At that moment there was a loud explosion. The ground shook and dirt shivered from the ceiling. For a moment I thought the building was going to come down on top of us. I ducked down, covering my head. The old man did not move. A resigned smile twisted his lips.

‘Now you must shoot me,' he said. ‘The village, you see, was mined. We set the mines and our “informers” gave you a little bit of information. We knew you would not be able to resist.'

He stood up. He was the same height as I, broad shouldered, and despite his years still looked strong.

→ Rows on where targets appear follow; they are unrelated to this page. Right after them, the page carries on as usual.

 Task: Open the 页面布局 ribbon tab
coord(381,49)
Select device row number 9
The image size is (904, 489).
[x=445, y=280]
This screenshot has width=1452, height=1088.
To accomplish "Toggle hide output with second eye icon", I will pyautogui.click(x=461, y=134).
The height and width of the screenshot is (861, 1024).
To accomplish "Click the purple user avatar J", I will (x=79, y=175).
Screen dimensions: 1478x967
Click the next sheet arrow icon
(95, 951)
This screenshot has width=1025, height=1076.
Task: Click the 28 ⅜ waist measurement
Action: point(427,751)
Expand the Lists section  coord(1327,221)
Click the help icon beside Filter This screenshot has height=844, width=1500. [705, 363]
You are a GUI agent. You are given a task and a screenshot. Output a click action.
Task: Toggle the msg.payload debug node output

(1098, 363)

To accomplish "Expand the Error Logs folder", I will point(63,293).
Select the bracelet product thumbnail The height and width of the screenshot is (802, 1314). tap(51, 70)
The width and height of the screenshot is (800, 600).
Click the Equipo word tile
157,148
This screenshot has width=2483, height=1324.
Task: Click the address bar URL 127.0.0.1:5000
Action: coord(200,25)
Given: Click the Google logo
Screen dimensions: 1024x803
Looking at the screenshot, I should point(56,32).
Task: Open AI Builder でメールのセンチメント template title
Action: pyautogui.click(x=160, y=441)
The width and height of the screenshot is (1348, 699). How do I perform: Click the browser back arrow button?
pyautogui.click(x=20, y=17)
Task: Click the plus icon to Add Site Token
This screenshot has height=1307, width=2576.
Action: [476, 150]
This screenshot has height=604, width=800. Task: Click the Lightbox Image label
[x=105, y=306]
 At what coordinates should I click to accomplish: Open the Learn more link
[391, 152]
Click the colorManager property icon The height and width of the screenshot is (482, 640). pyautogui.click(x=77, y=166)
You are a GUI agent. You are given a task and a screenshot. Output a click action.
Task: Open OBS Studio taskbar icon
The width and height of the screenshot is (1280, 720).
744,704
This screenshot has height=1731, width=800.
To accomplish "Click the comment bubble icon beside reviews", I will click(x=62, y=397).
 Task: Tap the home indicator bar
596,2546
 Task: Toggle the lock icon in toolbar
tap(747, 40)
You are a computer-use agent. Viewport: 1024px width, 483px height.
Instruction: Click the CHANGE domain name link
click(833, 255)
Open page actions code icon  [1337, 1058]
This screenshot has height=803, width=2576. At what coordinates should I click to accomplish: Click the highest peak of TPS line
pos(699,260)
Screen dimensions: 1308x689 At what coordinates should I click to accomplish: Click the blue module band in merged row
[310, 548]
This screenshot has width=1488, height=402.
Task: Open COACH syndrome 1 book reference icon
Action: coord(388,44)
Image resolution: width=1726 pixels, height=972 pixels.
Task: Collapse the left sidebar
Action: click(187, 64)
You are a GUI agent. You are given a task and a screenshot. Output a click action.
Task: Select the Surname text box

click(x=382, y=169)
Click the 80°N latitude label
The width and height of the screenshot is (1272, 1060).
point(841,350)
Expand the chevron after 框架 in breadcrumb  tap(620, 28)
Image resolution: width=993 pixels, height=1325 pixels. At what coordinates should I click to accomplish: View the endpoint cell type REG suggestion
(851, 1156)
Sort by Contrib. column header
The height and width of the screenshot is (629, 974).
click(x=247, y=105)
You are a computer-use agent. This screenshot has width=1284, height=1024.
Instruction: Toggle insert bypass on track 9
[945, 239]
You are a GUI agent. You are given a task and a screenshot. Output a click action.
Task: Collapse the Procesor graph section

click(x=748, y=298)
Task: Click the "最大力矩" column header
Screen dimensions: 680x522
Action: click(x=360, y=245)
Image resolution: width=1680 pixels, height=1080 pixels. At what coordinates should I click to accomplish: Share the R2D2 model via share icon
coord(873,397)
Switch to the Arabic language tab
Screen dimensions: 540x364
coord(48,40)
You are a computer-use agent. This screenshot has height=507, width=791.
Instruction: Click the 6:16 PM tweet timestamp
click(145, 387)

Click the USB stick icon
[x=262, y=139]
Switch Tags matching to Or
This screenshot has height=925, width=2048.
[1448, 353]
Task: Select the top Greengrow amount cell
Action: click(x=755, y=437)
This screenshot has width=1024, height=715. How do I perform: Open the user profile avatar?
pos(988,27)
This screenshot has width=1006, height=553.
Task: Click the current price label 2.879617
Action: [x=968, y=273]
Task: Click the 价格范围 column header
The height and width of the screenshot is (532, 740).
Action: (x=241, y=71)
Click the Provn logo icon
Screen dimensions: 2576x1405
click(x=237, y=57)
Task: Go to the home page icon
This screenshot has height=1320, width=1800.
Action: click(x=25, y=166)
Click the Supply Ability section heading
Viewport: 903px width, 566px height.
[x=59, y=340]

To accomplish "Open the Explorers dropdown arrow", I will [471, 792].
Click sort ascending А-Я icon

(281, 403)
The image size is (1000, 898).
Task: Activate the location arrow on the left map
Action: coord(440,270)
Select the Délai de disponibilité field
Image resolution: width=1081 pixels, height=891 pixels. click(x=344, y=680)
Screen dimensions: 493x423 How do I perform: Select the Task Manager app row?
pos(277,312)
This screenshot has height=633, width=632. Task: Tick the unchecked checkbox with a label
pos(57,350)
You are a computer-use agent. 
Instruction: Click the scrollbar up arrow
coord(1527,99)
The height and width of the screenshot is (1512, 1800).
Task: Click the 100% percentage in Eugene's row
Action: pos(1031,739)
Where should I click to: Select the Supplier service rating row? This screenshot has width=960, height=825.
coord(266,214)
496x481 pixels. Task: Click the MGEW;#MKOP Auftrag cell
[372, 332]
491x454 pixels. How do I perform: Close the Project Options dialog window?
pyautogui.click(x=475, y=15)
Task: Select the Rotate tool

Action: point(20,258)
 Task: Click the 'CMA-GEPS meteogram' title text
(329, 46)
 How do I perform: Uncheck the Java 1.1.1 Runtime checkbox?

He tightened the dirty cotton chemise across his chest. ‘Here.' He grinned again. ‘Shoot me.'

I could hear, as the rumble of the explosion drifted on the breeze, rolling away across the plain, banking against the rise of the foothills and echoing back, the sound of crying, the desperate weeping of young men whose legs and arms lay detached from their bodies. Young men crouched over dead friends with whom, only moments before, they had been sharing a joke. A cigarette. The old man laughed.

‘Come on, shoot,' he taunted. ‘I would, if I was in your position.'

My hands trembled. I felt my heart pounding. I thought again of Zena. Of her eyes on me. The old man stepped towards me; I stepped back, waving at him, indicating he should not approach. I felt my back press up against the mud wall. A prickly sweat broke out on my forehead. I wiped it. My face was slick with perspiration. The old man's grin was friendly. He reached out a large hand, stubby fingers, grasping at the Kalashnikov.